- _Work instruction_: Continue the piece on Arctic Ocean acidity from its final sentence.

- _Excerpt_:
Content starts

Environment: Summer highs for Arctic Ocean acidity
October 6, 2022
The peak in levels of acidity of the Arctic Ocean may shift from winter to summer, a modelling paper in Nature suggests. The findings could have negative implications for marine ecosystems.
Atmospheric CO2 is able to influence levels of CO2in the ocean via processes that depend on the temperature, the amount of dissolved CO2 and pH of seawater. It has been suggested that as the level of CO2 in the atmosphere increases, seasonal variation in the levels of CO2 in the ocean and pH will also increase. In the Arctic Ocean the observed timings for peak CO2 levels are in the winter (and therefore the acidity), as biological processes in the summer manage CO2 levels.

Content ends

- _Dataset excerpts_:
Content starts

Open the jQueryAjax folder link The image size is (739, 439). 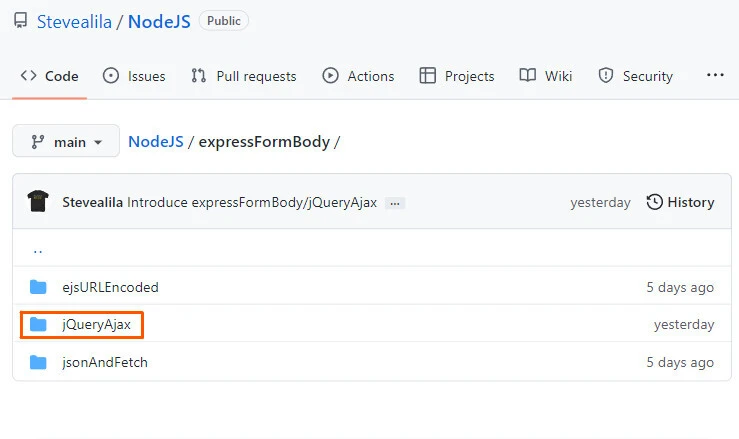pos(96,325)
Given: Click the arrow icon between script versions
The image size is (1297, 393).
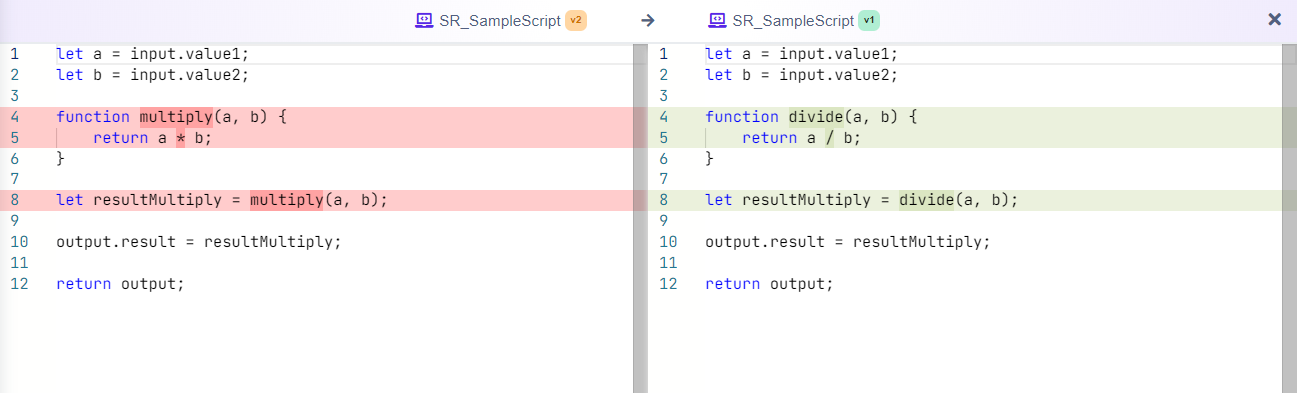Looking at the screenshot, I should point(648,20).
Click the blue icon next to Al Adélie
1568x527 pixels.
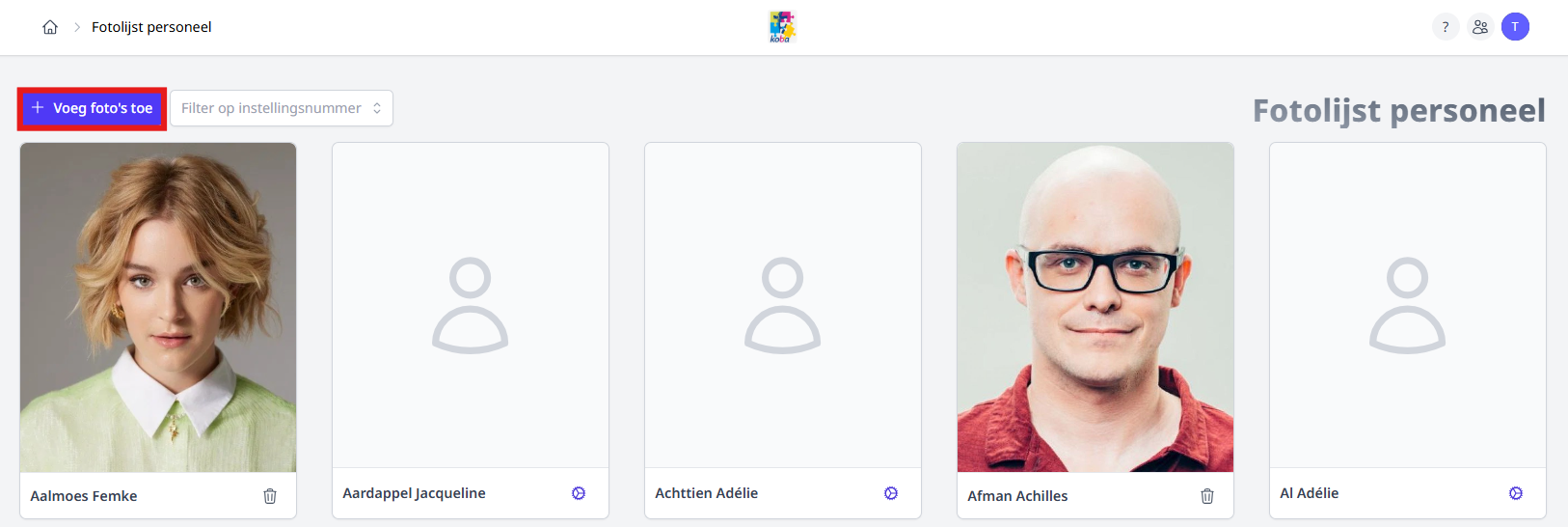coord(1516,493)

Content ends

- _Result_:
James Orr and colleagues assessed the monthly variations and the potential future changes in ocean CO2 levels across 27 Earth systems models. While the models have similar historical timings, the authors suggest that by 2100 the summer levels of CO2 across the Arctic Ocean will gradually become higher, relative to the annual mean, under mid-to-high CO2 emissions scenarios. This inversion has not previously been observed with climate-related variables. The authors indicate that the main driver for this change is the earlier retreat of sea ice and summer sea surface warming. This change may also worsen summer ocean acidification, which could impact marine organisms by making them more vulnerable to heightened temperature.